Copy 1 is full of flaws, with fuzzy strokes.   The second is better.   The third is excellent with flourishes in the top stroke the originals do not have.   I have 8 of them total, all from the same lot, and look like all the same private mint's work.   It was Japanese numismatists who decided this issue is Vietnamese.   
Title: Re: China, Yung-lo (1403-1424)
Post by: bgriff99 on September 24, 2014, 07:47:53 AM
Now for Japan.   This would be called "Katou Eiraku", meaning a copy from a Yung-lo retooled for use as a mother cash.   The coin is non-magnetic, 24.2mm.
The retooling is to deepen and sharpen edges so the newly cast coin doesn't lose sharpness.   Yung-lo have shallow relief to begin with.   

Here the cutting accidentally went into both the rim and the centerframe.   No regular issue of Yung-lo will have that.   Then there are a few other very minute evidences of tooling.   These coins (assuming this is Japanese) were made as an outlet for copper production.   That is, to sell copper, not to counterfeit underweight coins or adulterate alloy.   In Japan there were used some wholly new-carved mother cash for Yung-lo, which are scarce to rare, and I don't have any.

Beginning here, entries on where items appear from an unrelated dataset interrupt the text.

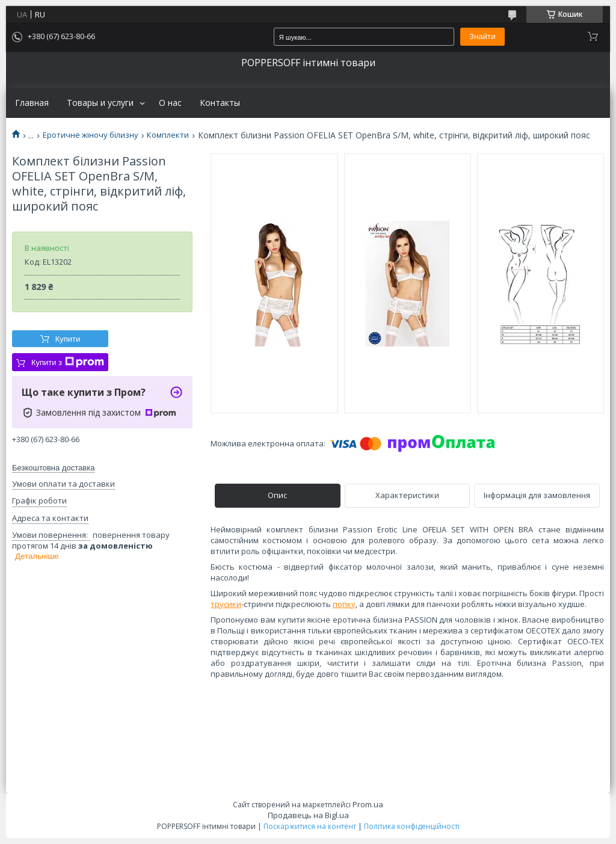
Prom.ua (368, 804)
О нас (170, 103)
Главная (32, 103)
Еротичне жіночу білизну (90, 135)
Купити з (67, 362)
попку (344, 604)
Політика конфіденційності (411, 826)
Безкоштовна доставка (53, 467)
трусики (226, 604)
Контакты (220, 103)
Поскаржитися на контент (310, 826)
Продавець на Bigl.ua (308, 815)
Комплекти (168, 135)
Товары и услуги (100, 103)
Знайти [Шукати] (482, 36)
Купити (68, 339)
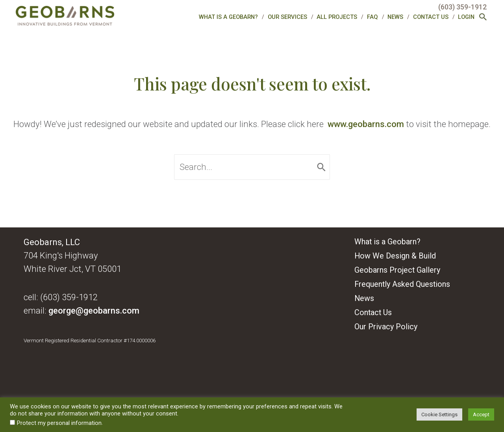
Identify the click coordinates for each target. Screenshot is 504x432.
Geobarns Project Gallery (397, 270)
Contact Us (431, 17)
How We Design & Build (395, 256)
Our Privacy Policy (386, 327)
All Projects (337, 17)
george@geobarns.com (94, 310)
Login (466, 17)
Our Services (287, 17)
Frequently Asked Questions (402, 284)
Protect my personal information (59, 423)
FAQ (372, 17)
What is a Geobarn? (228, 17)
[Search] (321, 167)
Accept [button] (481, 414)
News (395, 17)
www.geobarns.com (366, 124)
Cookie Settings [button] (439, 414)
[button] (483, 18)
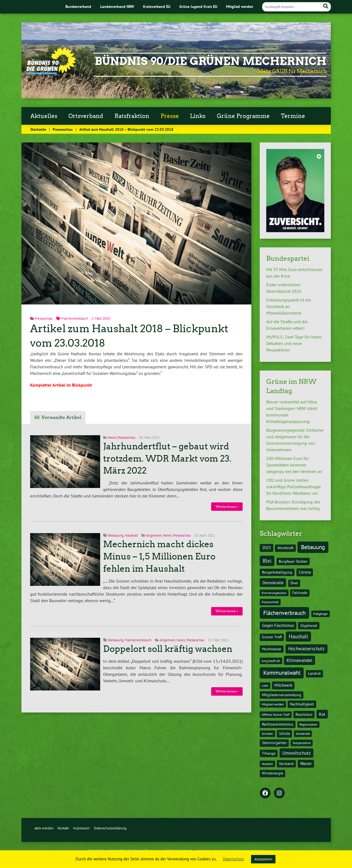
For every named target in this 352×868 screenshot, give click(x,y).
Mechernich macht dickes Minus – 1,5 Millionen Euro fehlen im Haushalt (159, 556)
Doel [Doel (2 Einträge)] (294, 583)
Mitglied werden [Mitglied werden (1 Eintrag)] (273, 704)
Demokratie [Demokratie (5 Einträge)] (273, 583)
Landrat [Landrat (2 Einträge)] (314, 673)
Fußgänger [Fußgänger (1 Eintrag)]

Katou-sen overall are any of the many recut copies of all kinds, but most often Sung, made in Japan after copper was discovered and being smelted but before there was a national coinage.   Unlike the Yung-lo copies, they got really creative with changing the Sung cash.

This piece being non-magnetic makes it kind of an orphan, which came in a lot of 12 which could not be sold as genuine Yung-lo nor the somewhat valuable definitely Japanese pieces.   So for $10 came the 8 previously discussed Vietnamese copies, 2 katou-eiraku, one shima-sen, and one worn original.